The 955-page report, published on the Presidency's website, details how executives went to great lengths to conclude contentious deals, including intimidation of staff and misleading the board.
These deals include a R2.7 billion investment into troubled clothing retailer Edcon, a R4.3 billion investment into Ayo Technology, and a R9.35 billion extension to Lancaster 101 to buy shares in Steinhoff.
The report also recommends action be taken against individuals including former acting CEO Matshepo More and former head of human resources Chris Pholwane.
Looking ahead, the report recommends the asset manager make long-term institutional changes to avoid similar blunders in future. Here are some of the fixes recommended by the report.
Legislative gaps? Plug them, please
The report recommended that that legislation governing the work of the asset manager be "reviewed and drafted afresh".
These include the Public Finance Management Act, The Public Investment Corporation Act and the Financial Advisory and Intermediary Services Act.
"This must take account of the Amendment Bill currently before the President for his consideration, as well as the existing PIC, PFMA and FAIS legislation as well as the findings and recommendations of this report," the report said.
Dodgy advice? Check it twice
The report also recommended that PIC board of directors must institute a review of all contracts signed with advisors over the past five years to see if any contain similarities to the PIC's R2.7 billion investment in Edcon.
"[It is recommended that] the PIC consider the legal options available to it regarding recouping any payments made to the advisors, and that [former acting CEO] Ms [Matshepo] More be asked to explain her approval of the flawed agreement," the report said.
Go on a round-robin diet
The report recommended that "round-robin resolutions" – resolutions arrived at in a company without a formal meeting – should be the exception and undertaken only in rare circumstances, especially for major decisions.
Deploy directors with care
The report recommended that the board develop clear policies to guide the involvement of PIC employees and non-executive directors in investee companies.
"Appointment of PIC employees and/or non-executive directors of the PIC to serve on the boards of investee companies must be reconsidered," the report said.
Keep directors in check
The report recommended that the PIC overhaul the way it deals with directors that serve on investee companies, and ensure proper oversight and management of conflicts of interest.
"The process of appointment, skills needed, and the fees paid need to be examined to safeguard the interests of the PIC," the report said.
Keep an eye on how sponsor companies perform
The report said there should be a limit to the amount of funds a sponsor can access from the PIC, especially when the sponsor's companies are under-performing.
Got transparency?
The report also recommended that lines of communication and accountability be strengthened between the PIC and its clients, to avoid a materially adverse impact on investments the asset manager makes on their behalf.

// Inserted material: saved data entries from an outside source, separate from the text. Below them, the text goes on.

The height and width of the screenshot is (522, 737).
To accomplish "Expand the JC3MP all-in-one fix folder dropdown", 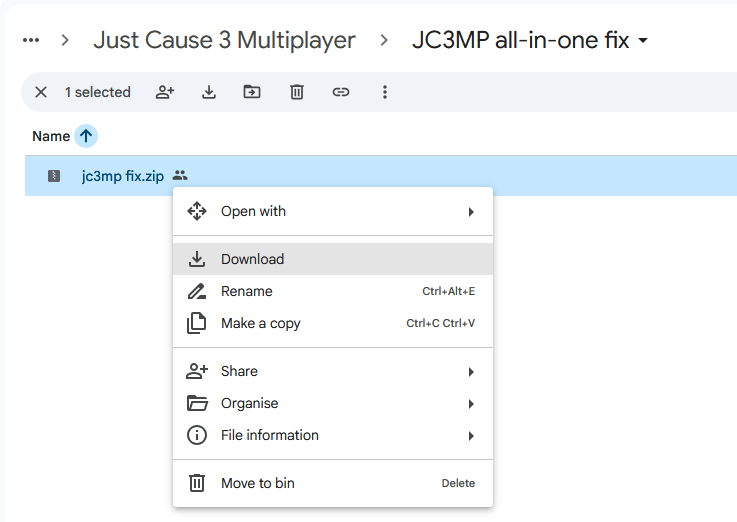I will 643,41.
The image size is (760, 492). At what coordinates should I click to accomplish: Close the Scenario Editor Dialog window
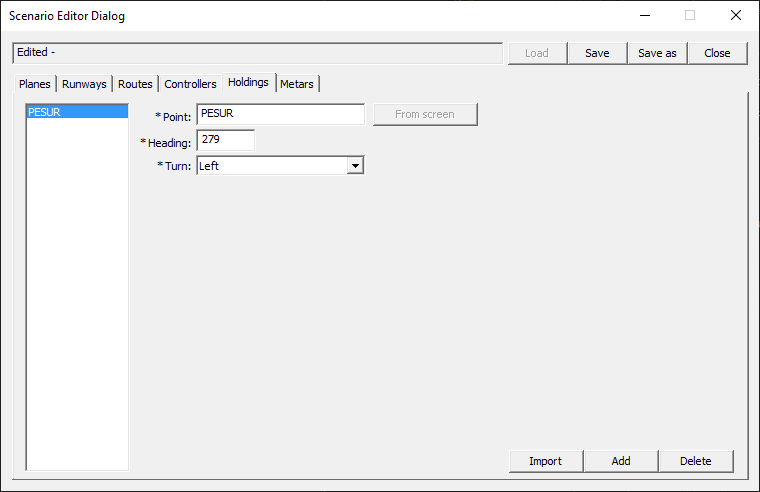736,15
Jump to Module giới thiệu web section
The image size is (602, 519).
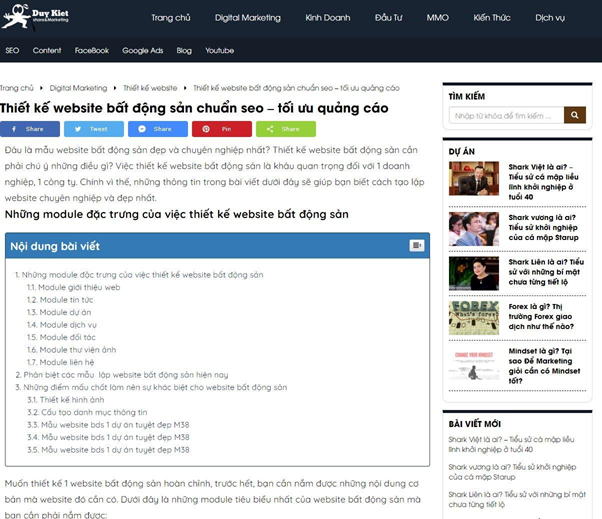[x=79, y=287]
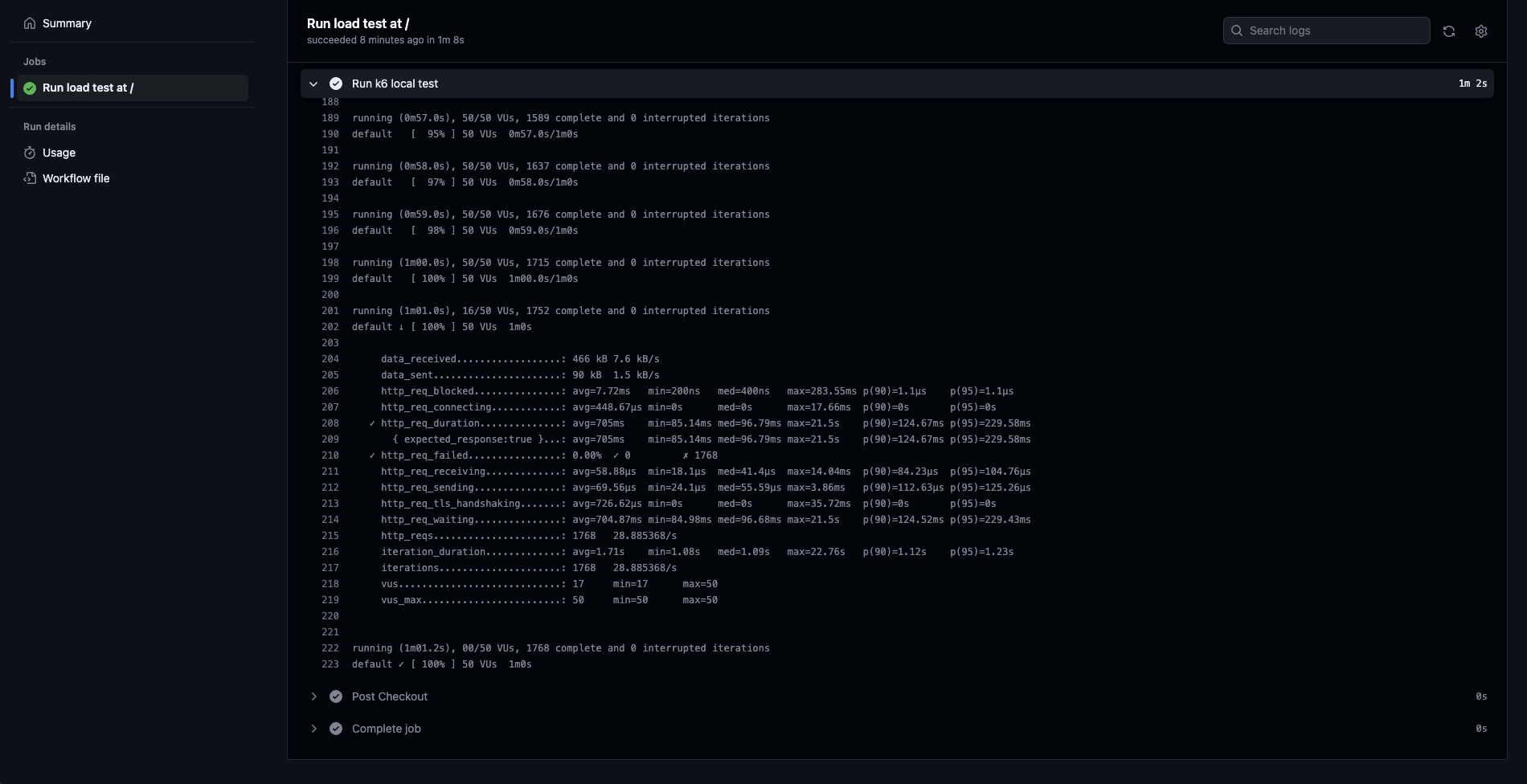Focus the Search logs input field
The width and height of the screenshot is (1527, 784).
tap(1334, 31)
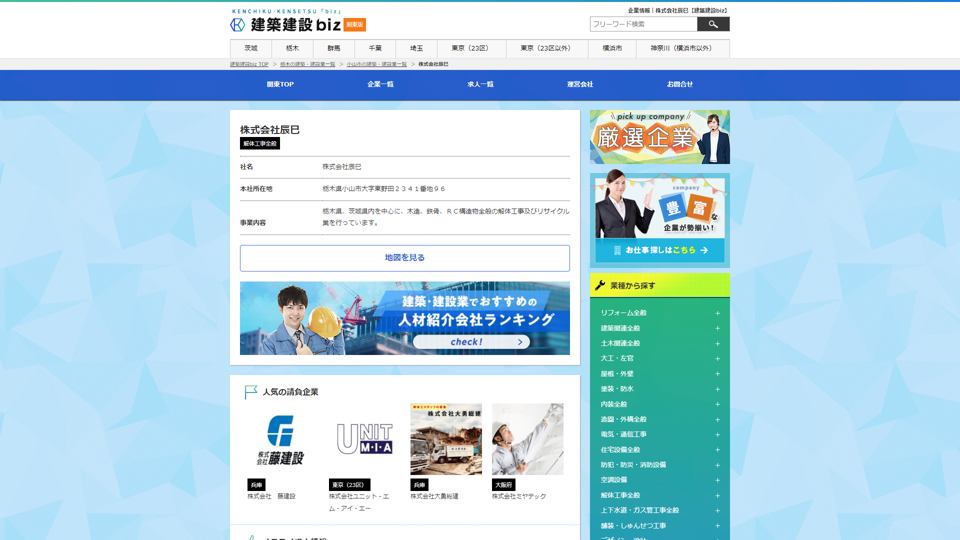960x540 pixels.
Task: Click the flag icon beside 人気の請負企業
Action: pos(251,392)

"There should more meaningful engagement between the PIC and its clients such as the Government Employee Pension Fund. The PIC should ensure that it effectively manages any subsidiaries and associate companies, should they be created," the report said.
The report cites deal advisor, Sello Motau, as saying that it was concerning that the PIC would pursue a transaction and later decide to remove a sponsor to include their preferred sponsor.
Motau added that this "opens the door to favouritism and gate keeping".
The report said that the commission would not interfere with the findings and recommendations or conclusions of these hearings.